Material supplied →
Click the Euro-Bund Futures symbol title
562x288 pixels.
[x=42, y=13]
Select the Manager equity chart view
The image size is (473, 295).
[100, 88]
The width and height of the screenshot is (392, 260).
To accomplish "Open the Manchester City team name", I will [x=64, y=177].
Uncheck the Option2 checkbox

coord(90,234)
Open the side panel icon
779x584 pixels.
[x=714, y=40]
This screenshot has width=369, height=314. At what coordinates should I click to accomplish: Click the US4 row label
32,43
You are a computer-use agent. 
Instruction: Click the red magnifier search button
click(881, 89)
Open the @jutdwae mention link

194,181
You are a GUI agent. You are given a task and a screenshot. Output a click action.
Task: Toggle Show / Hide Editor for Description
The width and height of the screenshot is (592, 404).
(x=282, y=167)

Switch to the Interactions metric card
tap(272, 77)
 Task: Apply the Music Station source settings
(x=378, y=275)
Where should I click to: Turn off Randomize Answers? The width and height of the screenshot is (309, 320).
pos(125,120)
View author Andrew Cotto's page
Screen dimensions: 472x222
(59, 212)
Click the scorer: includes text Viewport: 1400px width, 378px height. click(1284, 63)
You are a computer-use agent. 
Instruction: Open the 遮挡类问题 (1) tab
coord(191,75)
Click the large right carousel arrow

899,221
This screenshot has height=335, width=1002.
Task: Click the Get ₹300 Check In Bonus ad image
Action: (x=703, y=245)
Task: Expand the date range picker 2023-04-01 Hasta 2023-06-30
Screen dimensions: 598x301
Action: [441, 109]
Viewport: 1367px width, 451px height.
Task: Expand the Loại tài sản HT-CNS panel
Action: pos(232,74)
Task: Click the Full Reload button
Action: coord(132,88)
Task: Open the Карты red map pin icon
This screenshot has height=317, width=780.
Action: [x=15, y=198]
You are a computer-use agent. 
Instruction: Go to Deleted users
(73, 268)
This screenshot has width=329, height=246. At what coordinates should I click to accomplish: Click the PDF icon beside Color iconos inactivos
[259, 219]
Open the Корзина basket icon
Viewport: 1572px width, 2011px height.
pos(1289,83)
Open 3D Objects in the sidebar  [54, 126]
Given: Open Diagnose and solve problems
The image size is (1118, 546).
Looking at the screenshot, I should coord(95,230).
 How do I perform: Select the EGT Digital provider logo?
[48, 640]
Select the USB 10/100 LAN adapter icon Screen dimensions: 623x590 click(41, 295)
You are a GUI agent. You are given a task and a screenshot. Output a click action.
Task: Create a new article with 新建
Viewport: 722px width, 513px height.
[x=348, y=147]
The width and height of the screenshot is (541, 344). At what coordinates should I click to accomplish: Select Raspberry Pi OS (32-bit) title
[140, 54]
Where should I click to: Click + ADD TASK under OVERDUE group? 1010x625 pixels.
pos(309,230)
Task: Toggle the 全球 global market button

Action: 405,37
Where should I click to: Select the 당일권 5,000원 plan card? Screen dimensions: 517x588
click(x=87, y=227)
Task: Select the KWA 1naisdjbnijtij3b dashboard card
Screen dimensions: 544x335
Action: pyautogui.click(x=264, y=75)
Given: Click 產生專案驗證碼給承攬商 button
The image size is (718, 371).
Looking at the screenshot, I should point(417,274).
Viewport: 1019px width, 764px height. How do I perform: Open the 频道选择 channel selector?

Task prompt →
Set every entry down verbatim.

Written response →
Click the Euro-Bund Futures symbol title
562x288 pixels.
[x=42, y=13]
Select the Manager equity chart view
The image size is (473, 295).
[100, 88]
The width and height of the screenshot is (392, 260).
To accomplish "Open the Manchester City team name", I will [x=64, y=177].
Uncheck the Option2 checkbox

coord(90,234)
Open the side panel icon
779x584 pixels.
[x=714, y=40]
This screenshot has width=369, height=314. At what coordinates should I click to accomplish: Click the US4 row label
32,43
You are a computer-use agent. 
Instruction: Click the red magnifier search button
click(881, 89)
Open the @jutdwae mention link

194,181
You are a GUI agent. You are given a task and a screenshot. Output a click action.
Task: Toggle Show / Hide Editor for Description
The width and height of the screenshot is (592, 404).
(x=282, y=167)

Switch to the Interactions metric card
tap(272, 77)
 Task: Apply the Music Station source settings
(x=378, y=275)
Where should I click to: Turn off Randomize Answers? The width and height of the screenshot is (309, 320).
pos(125,120)
View author Andrew Cotto's page
Screen dimensions: 472x222
(59, 212)
Click the scorer: includes text Viewport: 1400px width, 378px height. click(1284, 63)
You are a computer-use agent. 
Instruction: Open the 遮挡类问题 (1) tab
coord(191,75)
Click the large right carousel arrow

899,221
This screenshot has height=335, width=1002.
Task: Click the Get ₹300 Check In Bonus ad image
Action: (x=703, y=245)
Task: Expand the date range picker 2023-04-01 Hasta 2023-06-30
Screen dimensions: 598x301
Action: [441, 109]
Viewport: 1367px width, 451px height.
Task: Expand the Loại tài sản HT-CNS panel
Action: pos(232,74)
Task: Click the Full Reload button
Action: coord(132,88)
Task: Open the Карты red map pin icon
This screenshot has height=317, width=780.
Action: [x=15, y=198]
You are a computer-use agent. 
Instruction: Go to Deleted users
(73, 268)
This screenshot has width=329, height=246. At what coordinates should I click to accomplish: Click the PDF icon beside Color iconos inactivos
[259, 219]
Open the Корзина basket icon
Viewport: 1572px width, 2011px height.
pos(1289,83)
Open 3D Objects in the sidebar  [54, 126]
Given: Open Diagnose and solve problems
The image size is (1118, 546).
Looking at the screenshot, I should coord(95,230).
 How do I perform: Select the EGT Digital provider logo?
[48, 640]
Select the USB 10/100 LAN adapter icon Screen dimensions: 623x590 click(41, 295)
You are a GUI agent. You are given a task and a screenshot. Output a click action.
Task: Create a new article with 新建
Viewport: 722px width, 513px height.
[x=348, y=147]
The width and height of the screenshot is (541, 344). At what coordinates should I click to accomplish: Select Raspberry Pi OS (32-bit) title
[140, 54]
Where should I click to: Click + ADD TASK under OVERDUE group? 1010x625 pixels.
pos(309,230)
Task: Toggle the 全球 global market button

Action: 405,37
Where should I click to: Select the 당일권 5,000원 plan card? Screen dimensions: 517x588
click(x=87, y=227)
Task: Select the KWA 1naisdjbnijtij3b dashboard card
Screen dimensions: 544x335
Action: pyautogui.click(x=264, y=75)
Given: Click 產生專案驗證碼給承攬商 button
The image size is (718, 371).
Looking at the screenshot, I should point(417,274).
Viewport: 1019px width, 764px height. How do I perform: Open the 频道选择 channel selector?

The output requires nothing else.